━━ DATA IN THIS EXERCISE
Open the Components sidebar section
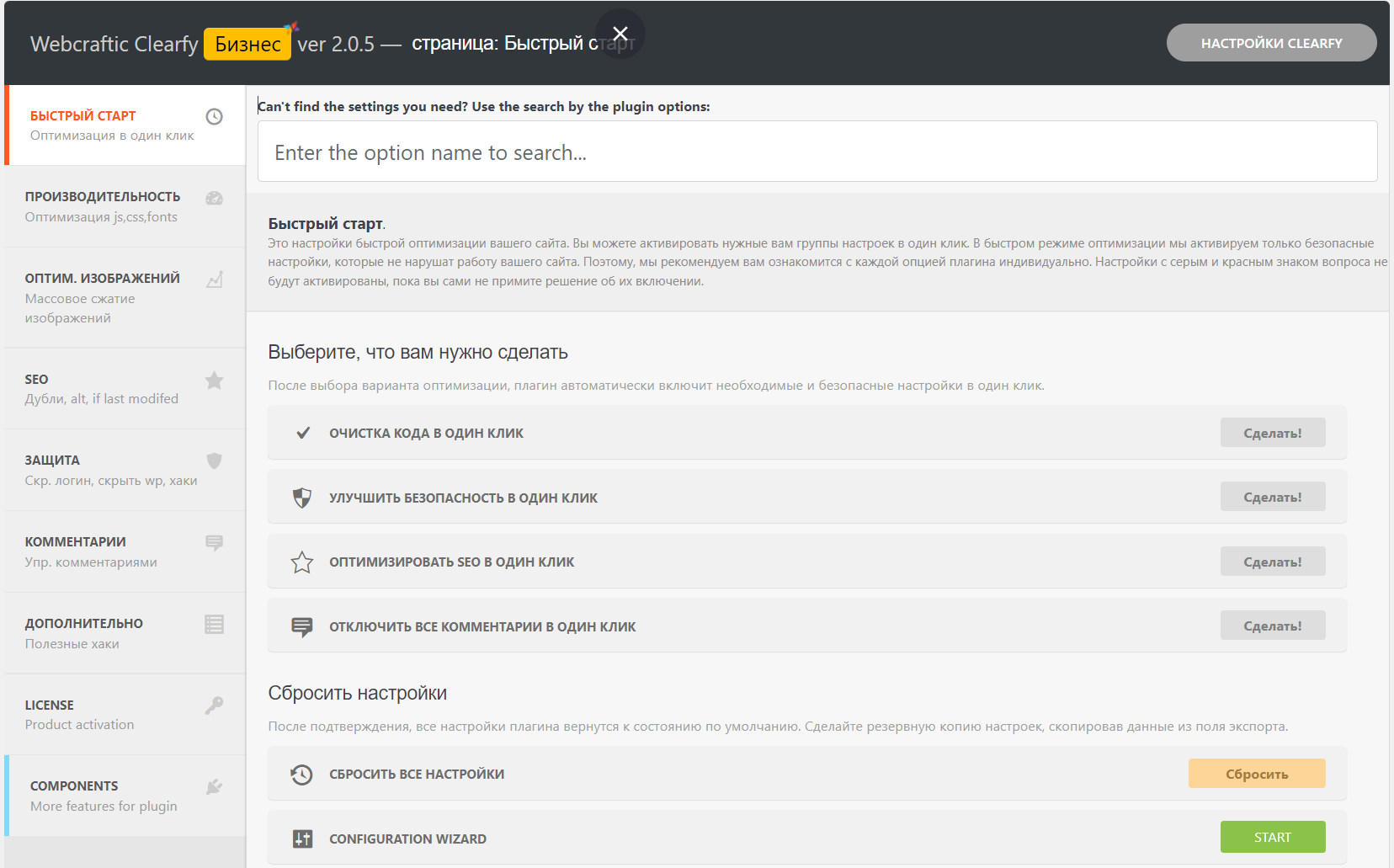 point(104,796)
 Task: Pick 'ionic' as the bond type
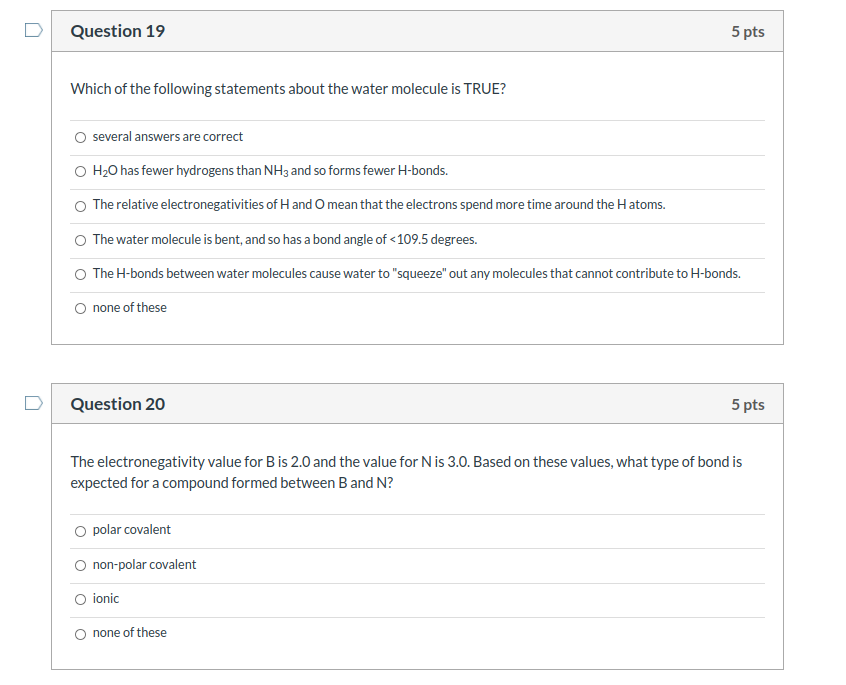point(80,598)
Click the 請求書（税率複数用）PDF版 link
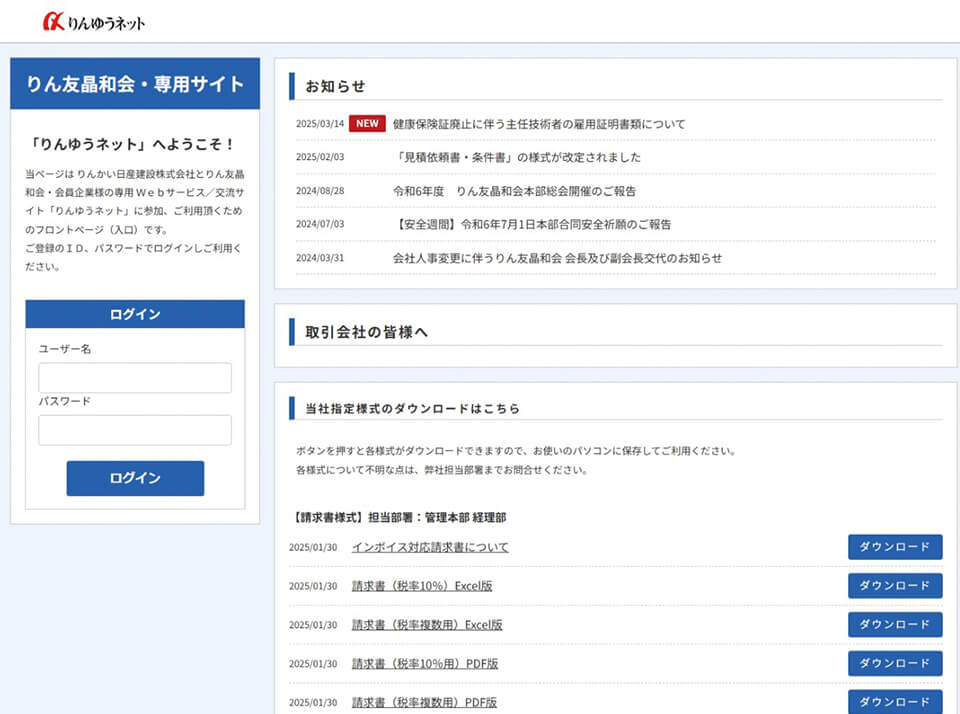 point(425,702)
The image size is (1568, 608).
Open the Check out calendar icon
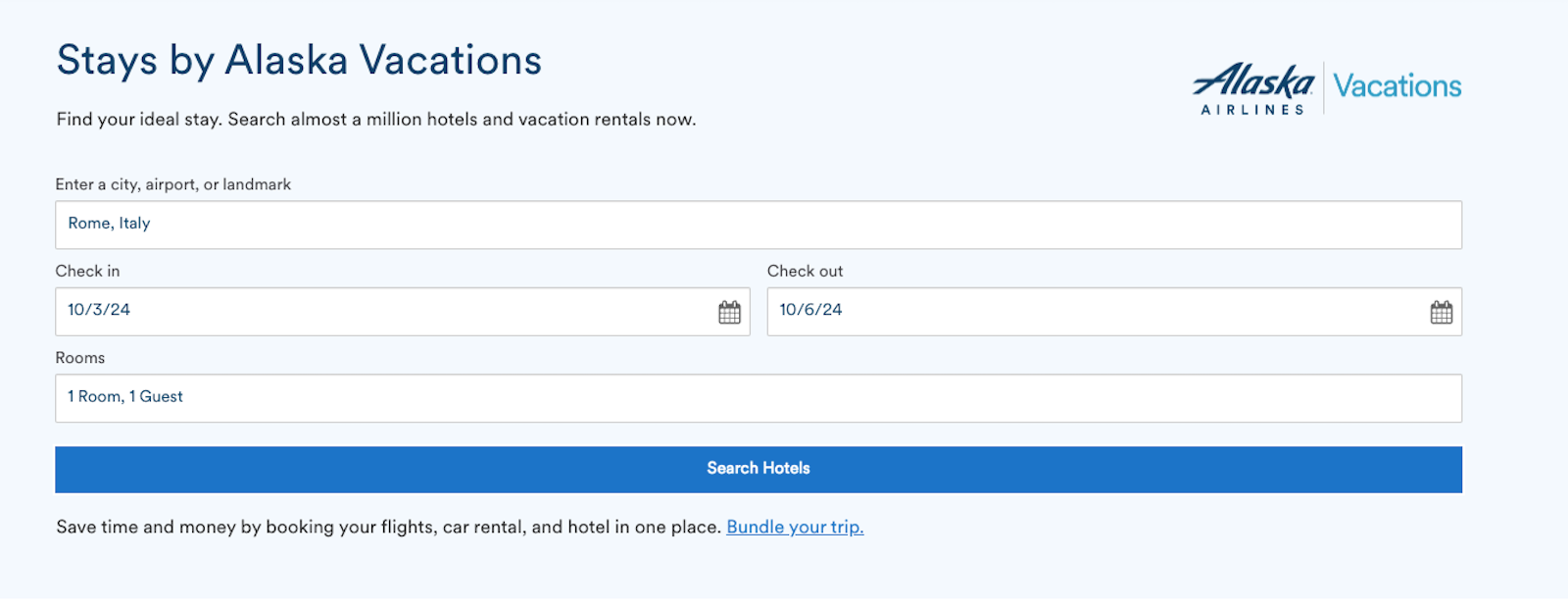click(x=1441, y=313)
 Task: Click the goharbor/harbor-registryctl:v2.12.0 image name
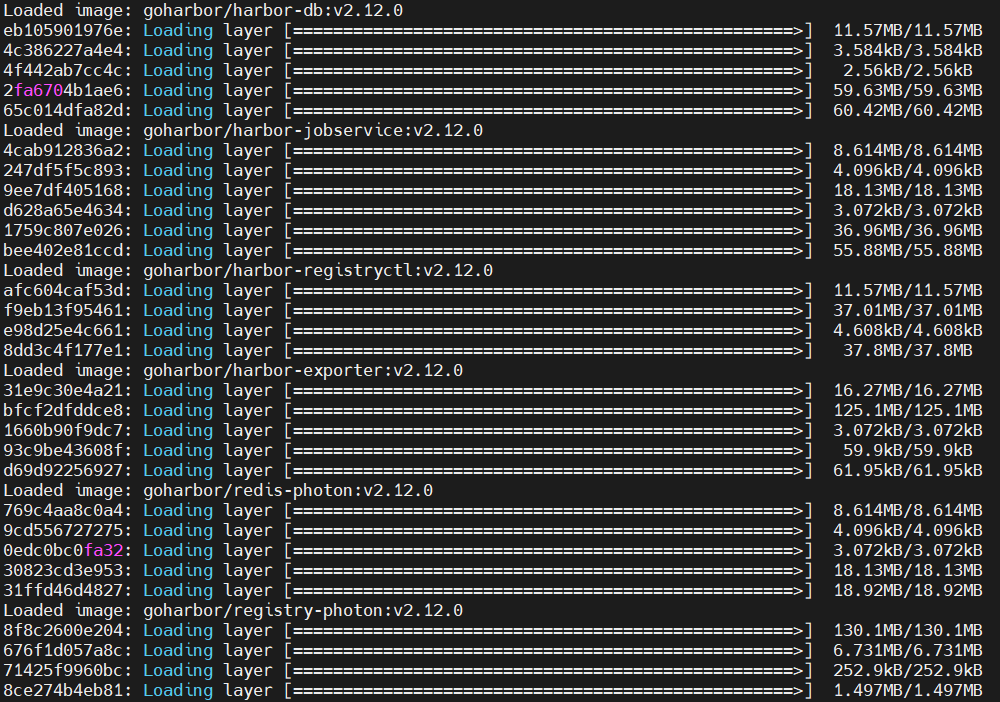[x=318, y=270]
━━━━
HOW TO COMPLETE THIS TASK. Please print all of the records above exactly, omitting each picture.

SOLUTION FOR THIS TASK.
Open the Components sidebar section
 point(104,796)
 Task: Pick 'ionic' as the bond type
point(80,598)
Click the 請求書（税率複数用）PDF版 link
 point(425,702)
The image size is (1568, 608).
Open the Check out calendar icon
click(x=1441, y=313)
 Task: Click the goharbor/harbor-registryctl:v2.12.0 image name
[x=318, y=270]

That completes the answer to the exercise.